Continuous Integration
Each project on Git has to implement at least a basic continuous integration (CI) routine based on GitLab CI, which is stored in a single YAML file in the root of the project’s repository. This file contains workflows to automate a set of jobs whenever the project is updated, some of them are mandatory, others are optional. The mandatory CI jobs to automate are:
- Compilation: the most basic requirement is that the software actually compiles on at least one of the target systems. In case of KM3NeT, the main target system as of writing this document is Scientific Linux 7, which is used on most of the HPC environments.
- Running the test suite: the test suite consists of testing routines which target specific parts of the software and make sure that they are working as expected.

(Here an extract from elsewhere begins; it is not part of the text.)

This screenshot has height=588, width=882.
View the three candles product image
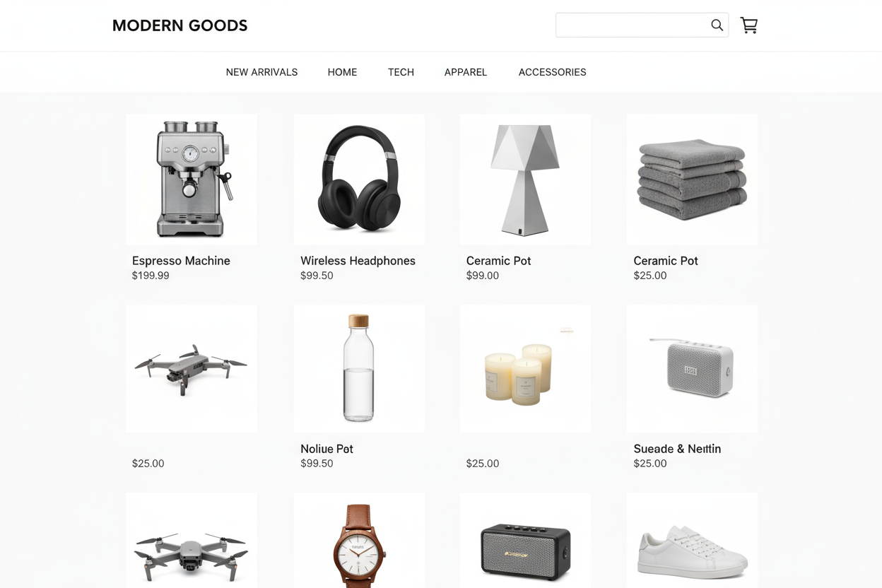tap(525, 368)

Tests are categorised into different levels: unit-tests (function-level), integration tests (interface between components), system tests (complete integration of the software) and acceptance tests (define the readiness of a product)
- Installation: the actual installation routine as described in the user guide
- Documentation: generating the documentation including the API description
Optional but highly recommended CI jobs to automate are:
- Benchmarks: to measure the actual performance and potential regressions
- Dynamically created Tutorials: comprehensive guidelines which describe how perform specific tasks with the software. The code examples must not be static but dynamically executed. This makes sure that the tutorial is up-to-date and can be executed flawlessly by the user.

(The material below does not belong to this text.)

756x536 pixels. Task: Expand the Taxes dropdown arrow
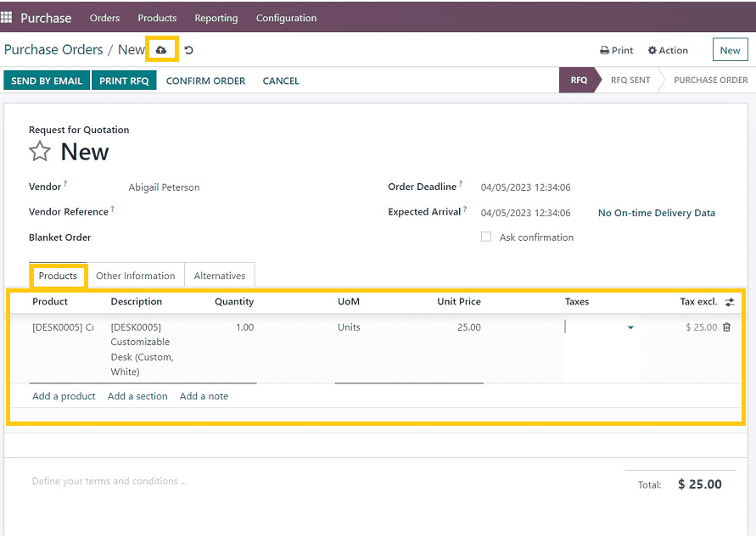(630, 327)
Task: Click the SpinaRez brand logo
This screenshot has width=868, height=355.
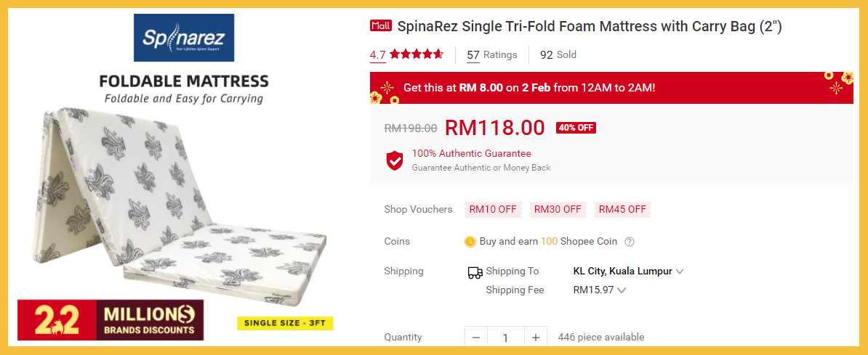Action: [183, 38]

- Publishing: this includes the creation of Docker and Singularity images, as well as other publishing routines like e.g. uploading a release to PyPI
Development Process
The main development branch is the master
branch on Git and is meant to refer
to the latest stable version of the software. New features, experimental
implementations and bug fixing is done on separate branches and eventually
merged back to master
after a code review and approvals of at least two
additional developers. The CI makes sure that the software is working as
expected and also indicates when the code coverage – the fraction of untested
parts of the software – is decreased upon a merge.
A separate job in the pipeline is set up to check the coding style automatically
and ensures a common style among the whole project.
To keep track of important additions, changes, bug fixes and deprecations, a
CHANGELOG
is available and updated accordingly. This files serves as an
overview for the users to keep track of the development process without spending
too much time to browse through closed issues and merge requests.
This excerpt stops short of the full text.